Saved data entries:
=== Section Start ===
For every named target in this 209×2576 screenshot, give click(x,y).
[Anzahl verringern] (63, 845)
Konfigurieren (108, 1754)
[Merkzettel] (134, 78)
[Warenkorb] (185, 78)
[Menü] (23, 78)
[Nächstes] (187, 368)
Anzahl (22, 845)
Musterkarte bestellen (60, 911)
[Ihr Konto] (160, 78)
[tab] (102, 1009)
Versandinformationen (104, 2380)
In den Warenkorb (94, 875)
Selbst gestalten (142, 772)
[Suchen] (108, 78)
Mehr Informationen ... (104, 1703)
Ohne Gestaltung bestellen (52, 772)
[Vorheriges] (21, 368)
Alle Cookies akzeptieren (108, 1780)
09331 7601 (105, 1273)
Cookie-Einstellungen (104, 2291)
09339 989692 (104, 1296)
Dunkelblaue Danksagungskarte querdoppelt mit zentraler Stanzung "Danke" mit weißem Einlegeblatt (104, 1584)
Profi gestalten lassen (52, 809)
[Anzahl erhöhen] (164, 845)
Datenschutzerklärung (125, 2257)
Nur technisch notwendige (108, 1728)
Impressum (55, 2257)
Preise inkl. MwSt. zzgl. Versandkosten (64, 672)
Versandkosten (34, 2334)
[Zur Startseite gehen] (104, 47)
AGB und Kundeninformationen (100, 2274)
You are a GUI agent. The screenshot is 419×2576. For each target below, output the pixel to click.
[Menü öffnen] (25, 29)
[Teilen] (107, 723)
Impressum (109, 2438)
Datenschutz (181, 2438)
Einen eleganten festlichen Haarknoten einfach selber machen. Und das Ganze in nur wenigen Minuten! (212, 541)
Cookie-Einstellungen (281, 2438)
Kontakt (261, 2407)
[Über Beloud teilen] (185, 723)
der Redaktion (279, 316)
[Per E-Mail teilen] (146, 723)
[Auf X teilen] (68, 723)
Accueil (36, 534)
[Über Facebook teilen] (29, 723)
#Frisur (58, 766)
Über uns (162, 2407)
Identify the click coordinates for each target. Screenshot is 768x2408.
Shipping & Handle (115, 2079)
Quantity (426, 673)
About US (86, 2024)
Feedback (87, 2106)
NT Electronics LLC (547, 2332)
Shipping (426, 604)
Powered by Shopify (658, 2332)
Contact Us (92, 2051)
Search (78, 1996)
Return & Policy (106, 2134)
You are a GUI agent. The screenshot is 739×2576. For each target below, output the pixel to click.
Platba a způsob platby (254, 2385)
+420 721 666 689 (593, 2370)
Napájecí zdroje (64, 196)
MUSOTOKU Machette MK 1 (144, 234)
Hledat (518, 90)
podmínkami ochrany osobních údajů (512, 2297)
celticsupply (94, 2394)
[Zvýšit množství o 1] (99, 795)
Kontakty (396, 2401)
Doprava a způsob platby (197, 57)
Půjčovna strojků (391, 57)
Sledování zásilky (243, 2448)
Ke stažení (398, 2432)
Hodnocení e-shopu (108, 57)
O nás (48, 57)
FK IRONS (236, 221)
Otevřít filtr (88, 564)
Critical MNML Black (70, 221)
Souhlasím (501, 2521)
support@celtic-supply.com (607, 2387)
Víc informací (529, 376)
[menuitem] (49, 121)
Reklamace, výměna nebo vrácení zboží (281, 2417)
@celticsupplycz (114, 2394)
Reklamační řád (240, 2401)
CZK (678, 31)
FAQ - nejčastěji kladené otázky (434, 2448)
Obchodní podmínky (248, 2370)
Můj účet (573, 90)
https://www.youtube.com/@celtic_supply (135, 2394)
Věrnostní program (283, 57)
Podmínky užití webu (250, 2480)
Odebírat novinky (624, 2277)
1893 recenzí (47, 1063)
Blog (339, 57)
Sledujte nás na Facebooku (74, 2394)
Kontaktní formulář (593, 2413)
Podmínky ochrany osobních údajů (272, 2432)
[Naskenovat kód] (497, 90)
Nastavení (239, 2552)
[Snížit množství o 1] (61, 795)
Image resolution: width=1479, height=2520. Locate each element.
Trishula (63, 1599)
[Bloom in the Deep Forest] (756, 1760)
=== Section End ===
◆ **Assignment**:
How many lines in the entries above include the string "Anzahl"? Please answer with that number and nothing more.

◆ **Exercise answer**:
3